NLTK Named Entity Recognition with Custom Data

Solution 1:

Are you committed to using NLTK/Python? I ran into the same problems as you, and had much better results using Stanford's named-entity recognizer: http://nlp.stanford.edu/software/CRF-NER.shtml. The process for training the classifier using your own data is very well-documented in the FAQ.
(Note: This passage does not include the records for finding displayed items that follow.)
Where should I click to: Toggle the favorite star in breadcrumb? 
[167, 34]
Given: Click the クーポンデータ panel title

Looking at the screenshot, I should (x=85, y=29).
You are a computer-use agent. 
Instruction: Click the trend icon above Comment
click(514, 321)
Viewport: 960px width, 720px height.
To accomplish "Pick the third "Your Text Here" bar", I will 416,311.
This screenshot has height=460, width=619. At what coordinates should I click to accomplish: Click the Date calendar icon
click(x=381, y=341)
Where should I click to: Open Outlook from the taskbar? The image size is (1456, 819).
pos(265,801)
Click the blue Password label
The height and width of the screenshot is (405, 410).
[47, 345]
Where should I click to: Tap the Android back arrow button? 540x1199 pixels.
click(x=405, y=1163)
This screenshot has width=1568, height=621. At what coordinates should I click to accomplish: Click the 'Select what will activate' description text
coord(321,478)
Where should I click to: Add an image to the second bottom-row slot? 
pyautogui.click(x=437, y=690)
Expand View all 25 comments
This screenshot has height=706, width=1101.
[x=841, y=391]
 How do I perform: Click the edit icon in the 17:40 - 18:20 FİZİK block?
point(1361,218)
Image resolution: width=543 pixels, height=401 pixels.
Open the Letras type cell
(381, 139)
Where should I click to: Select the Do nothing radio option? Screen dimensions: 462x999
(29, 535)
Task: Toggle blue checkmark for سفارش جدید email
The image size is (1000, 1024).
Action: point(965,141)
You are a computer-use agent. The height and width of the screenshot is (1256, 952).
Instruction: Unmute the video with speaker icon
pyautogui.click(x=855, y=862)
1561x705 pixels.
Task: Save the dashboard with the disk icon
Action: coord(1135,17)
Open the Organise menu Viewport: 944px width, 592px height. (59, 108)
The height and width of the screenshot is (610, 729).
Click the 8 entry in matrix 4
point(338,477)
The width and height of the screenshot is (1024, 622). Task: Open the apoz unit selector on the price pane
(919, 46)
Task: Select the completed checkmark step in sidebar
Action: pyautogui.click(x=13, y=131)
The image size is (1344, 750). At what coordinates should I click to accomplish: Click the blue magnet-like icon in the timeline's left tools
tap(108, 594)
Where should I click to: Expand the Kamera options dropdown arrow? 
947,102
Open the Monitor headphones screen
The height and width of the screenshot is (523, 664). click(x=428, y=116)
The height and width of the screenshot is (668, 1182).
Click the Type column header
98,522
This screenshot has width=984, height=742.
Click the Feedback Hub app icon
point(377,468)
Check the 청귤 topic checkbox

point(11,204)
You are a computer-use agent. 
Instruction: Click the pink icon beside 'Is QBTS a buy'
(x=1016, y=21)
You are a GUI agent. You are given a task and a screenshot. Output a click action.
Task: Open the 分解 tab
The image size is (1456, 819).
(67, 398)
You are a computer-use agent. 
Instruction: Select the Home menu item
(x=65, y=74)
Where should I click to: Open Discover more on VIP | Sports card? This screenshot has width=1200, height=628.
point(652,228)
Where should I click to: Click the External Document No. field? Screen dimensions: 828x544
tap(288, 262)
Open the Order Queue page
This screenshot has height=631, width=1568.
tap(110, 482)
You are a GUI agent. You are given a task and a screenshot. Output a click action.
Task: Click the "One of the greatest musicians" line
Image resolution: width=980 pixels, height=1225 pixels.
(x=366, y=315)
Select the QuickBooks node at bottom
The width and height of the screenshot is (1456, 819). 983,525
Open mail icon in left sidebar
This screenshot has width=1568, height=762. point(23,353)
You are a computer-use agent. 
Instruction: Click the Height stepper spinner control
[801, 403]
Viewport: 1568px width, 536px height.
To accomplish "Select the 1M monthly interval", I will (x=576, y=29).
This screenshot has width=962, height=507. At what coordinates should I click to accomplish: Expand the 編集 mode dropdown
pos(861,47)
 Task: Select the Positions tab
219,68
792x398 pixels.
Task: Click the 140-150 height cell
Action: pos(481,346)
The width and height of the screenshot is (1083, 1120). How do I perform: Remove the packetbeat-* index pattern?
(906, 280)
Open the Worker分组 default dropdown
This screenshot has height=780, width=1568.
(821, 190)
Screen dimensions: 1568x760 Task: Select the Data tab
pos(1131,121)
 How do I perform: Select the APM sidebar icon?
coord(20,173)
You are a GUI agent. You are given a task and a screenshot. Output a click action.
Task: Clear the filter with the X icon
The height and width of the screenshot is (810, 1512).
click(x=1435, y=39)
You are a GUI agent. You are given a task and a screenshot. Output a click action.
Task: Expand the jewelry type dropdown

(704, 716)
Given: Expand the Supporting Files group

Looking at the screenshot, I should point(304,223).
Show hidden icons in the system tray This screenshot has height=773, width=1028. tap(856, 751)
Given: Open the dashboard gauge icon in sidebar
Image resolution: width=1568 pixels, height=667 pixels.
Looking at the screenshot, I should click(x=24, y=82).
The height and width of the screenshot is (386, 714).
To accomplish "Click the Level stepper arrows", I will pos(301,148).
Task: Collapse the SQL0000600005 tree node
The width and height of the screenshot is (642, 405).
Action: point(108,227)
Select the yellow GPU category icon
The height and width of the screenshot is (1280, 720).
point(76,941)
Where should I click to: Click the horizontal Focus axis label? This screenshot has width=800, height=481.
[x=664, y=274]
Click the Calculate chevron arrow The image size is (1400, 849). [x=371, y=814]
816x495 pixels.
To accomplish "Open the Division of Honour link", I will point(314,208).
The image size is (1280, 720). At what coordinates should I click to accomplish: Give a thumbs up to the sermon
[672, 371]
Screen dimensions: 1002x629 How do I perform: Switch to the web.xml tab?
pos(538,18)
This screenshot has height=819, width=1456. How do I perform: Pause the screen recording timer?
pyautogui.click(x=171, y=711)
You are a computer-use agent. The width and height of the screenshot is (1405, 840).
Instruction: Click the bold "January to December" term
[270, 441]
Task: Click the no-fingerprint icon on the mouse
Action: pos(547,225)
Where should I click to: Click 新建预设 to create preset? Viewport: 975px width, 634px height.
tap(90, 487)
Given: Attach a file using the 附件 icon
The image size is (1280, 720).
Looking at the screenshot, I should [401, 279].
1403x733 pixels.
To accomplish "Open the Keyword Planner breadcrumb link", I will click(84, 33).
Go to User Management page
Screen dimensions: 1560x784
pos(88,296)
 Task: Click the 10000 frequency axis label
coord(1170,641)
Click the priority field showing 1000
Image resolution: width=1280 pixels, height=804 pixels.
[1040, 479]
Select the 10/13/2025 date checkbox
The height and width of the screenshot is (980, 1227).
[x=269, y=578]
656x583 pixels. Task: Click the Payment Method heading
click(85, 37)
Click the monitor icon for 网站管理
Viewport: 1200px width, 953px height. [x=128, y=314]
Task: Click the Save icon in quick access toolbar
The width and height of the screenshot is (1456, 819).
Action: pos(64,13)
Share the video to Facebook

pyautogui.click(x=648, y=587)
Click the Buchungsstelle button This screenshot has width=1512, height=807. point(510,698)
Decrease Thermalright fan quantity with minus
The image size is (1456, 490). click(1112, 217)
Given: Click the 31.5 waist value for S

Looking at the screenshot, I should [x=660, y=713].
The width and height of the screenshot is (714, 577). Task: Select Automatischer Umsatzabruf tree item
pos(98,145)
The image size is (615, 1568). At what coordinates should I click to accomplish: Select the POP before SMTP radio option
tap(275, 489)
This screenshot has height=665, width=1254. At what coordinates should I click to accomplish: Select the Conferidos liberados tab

If you really need to use NLTK, I'd hit up the mailing list for some advice from other users: http://groups.google.com/group/nltk-users.

Hope this helps!

Solution 2:

You can easily use the Stanford NER alongwith nltk. The python script is like

from nltk.tag.stanford import NERTagger
import os
java_path = "/Java/jdk1.8.0_45/bin/java.exe"
os.environ['JAVAHOME'] = java_path
st = NERTagger('../ner-model.ser.gz','../stanford-ner.jar')
tagging = st.tag(text.split())   

To train your own data and to create a model you can refer to the first question on Stanford NER FAQ.

The link is http://nlp.stanford.edu/software/crf-faq.shtml

Solution 3:

I also had this issue, but I managed to work it out. You can use your own training data. I documented the main requirements/steps for this in my github repository.

I used NLTK-trainer, so basicly you have to get the training data in the right format (token NNP B-tag), and run the training script. Check my repository for more info.